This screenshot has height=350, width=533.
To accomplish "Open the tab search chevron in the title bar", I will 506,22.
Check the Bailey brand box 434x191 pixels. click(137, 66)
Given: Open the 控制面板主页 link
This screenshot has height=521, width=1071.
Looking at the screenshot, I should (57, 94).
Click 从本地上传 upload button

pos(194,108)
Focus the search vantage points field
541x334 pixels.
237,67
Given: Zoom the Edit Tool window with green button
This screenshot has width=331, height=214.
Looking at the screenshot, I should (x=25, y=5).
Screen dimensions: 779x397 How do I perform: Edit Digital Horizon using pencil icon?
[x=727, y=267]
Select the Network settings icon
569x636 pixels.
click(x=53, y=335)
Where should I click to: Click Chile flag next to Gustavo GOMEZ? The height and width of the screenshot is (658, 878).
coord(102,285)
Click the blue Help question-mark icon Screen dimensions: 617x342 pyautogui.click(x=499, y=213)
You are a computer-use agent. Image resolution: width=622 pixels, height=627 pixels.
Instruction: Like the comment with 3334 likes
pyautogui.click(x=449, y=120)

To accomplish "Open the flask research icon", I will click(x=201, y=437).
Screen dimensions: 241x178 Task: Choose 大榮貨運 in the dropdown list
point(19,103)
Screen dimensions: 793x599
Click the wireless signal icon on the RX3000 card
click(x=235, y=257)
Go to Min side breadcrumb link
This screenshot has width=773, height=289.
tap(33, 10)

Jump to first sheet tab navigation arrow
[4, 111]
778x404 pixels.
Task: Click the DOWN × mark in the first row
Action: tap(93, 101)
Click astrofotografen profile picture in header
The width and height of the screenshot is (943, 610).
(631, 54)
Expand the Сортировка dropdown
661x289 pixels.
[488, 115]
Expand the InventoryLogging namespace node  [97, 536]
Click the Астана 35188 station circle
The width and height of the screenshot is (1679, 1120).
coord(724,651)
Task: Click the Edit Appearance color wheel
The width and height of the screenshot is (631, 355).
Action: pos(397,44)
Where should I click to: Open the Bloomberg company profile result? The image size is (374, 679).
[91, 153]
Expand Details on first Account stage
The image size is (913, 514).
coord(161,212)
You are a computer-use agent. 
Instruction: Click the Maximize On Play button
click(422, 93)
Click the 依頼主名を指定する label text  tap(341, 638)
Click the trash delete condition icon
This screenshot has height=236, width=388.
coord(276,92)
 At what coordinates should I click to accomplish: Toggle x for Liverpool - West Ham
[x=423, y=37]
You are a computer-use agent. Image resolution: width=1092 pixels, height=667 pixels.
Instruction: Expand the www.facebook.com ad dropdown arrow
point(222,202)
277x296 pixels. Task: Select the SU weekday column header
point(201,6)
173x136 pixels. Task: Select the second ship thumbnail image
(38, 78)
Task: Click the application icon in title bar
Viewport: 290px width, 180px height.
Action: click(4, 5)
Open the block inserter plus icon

# [OBJETIVO]
Presente como lista numerada únicamente las líneas que comienzan en la que contiene "Where should I click to: Open" y terminan en la que contiene "Click the 依頼主名を指定する", ambas incluidas, y omita las líneas en blanco.

# [RESULTADO DEL EJERCICIO]
1. Where should I click to: Open the Bloomberg company profile result? The image size is (374, 679).
2. [91, 153]
3. Expand Details on first Account stage
4. The image size is (913, 514).
5. coord(161,212)
6. You are a computer-use agent. 
7. Instruction: Click the Maximize On Play button
8. click(422, 93)
9. Click the 依頼主名を指定する label text  tap(341, 638)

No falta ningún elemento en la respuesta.